Terça-feira, 20 de Junho de 2006
E se o dólar desvalorizar?


Samuel Brittan



Se a desvalorização do dólar é inevitável, é do interesse de todos que o ‘crash’ aconteça quanto antes. E porquê? Porque evitaria retaliações.

Segundo o Banco Internacional de Pagamentos, os preços das acções têm vindo a descer e os preços das matérias-primas estão cada vez mais voláteis. E isto não se deve aos receios em torno da subida da inflação ou dos preços das taxas de juro, deve-se sim ao nervosismo que hoje grassa entre os detentores de activos de risco, em especial os directamente ligados a acções e obrigações dos mercados emergentes. O Banco Central Europeu (BCE) volta a apontar, no seu Relatório de Estabilidade Financeira de Junho, ”os desequilíbrios financeiros globais” como principal fonte de risco e vulnerabilidade – uma observação que traz implícita a queda do dólar.

Quando me sugeriram que analisasse as implicações globais de uma forte depreciação do dólar, ocorreu-me que há uma grande diferença entre as consequências de tal cenário e a previsão da sua ocorrência. Em vez de consultarmos a bola de cristal, talvez seja melhor ponderar sobre os riscos inerentes e as políticas a adoptar para debelar a situação.

Tomemos uma depreciação do dólar na ordem dos 20% durante várias semanas. Inicialmente, esta queda afectaria particularmente o euro, no entanto, uma desvalorização tão drástica do valor externo do dólar deveria, antes de mais, levar os governos asiáticos a pôr termo à acumulação de activos e a proceder à sua alienação.

Mas mais importante são as circunstâncias em que este ‘crash’ pode ocorrer. Pessoalmente, tenho mantido um certo cepticismo face ao discurso sobre os desequilíbrios internacionais e respectivas panaceias. E explico porquê. Porque uma desaceleração no mercado imobiliário dos EUA resultaria num forte revés para o poder de compra dos consumidores norte-americanos, que resultaria, por sua vez, numa acentuada depreciação do dólar. Neste contexto, a Reserva Federal norte-americana teria, forçosamente, de alterar a actual política, aumentando gradualmente as taxas de juro de curto prazo. Em suma, tanto as perspectivas económicas imediatas como o comportamento dos diferenciais das taxas de juro internacionais seriam pessimistas para o dólar. O mercado obrigacionista entraria em queda e as taxas de juro reais e nominais de longo prazo tenderiam a subir, abrindo caminho a uma nova recessão.

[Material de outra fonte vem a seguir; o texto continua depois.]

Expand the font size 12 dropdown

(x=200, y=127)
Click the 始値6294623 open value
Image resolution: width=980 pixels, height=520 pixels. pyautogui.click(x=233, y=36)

Os resultados da economia norte-americana não têm, necessariamente, de ser adversos. A prova é que nem a debilidade da economia nacional – no fundo, o verdadeiro cerne do problema – a impede de manter um crescimento médio anual de 3% a 4%. A gravidade da situação dependeria, acima de tudo, dos desenvolvimentos no resto do mundo. Os optimistas esperam que este cenário sirva de estímulo à procura na zona euro e nos países asiáticos, enquanto os pessimistas receiam que os líderes europeus – como Jacques Chirac – possam retaliar reforçando as barreiras proteccionistas, desvalorizando a competitividade ou introduzindo taxas danosas nos movimentos internacionais de capital.

Segundo previsões do Fundo Monetário Internacional e da OCDE, este cenário terá provavelmente lugar durante um período de crescimento económico no resto do mundo. A verificar-se, não haveria consequências de maior caso a Europa e a Ásia falhassem a implementação de medidas de estímulo à procura interna. Melhor, uma ligeira inflexão nos EUA poderia, até, revelar-se bastante benéfica.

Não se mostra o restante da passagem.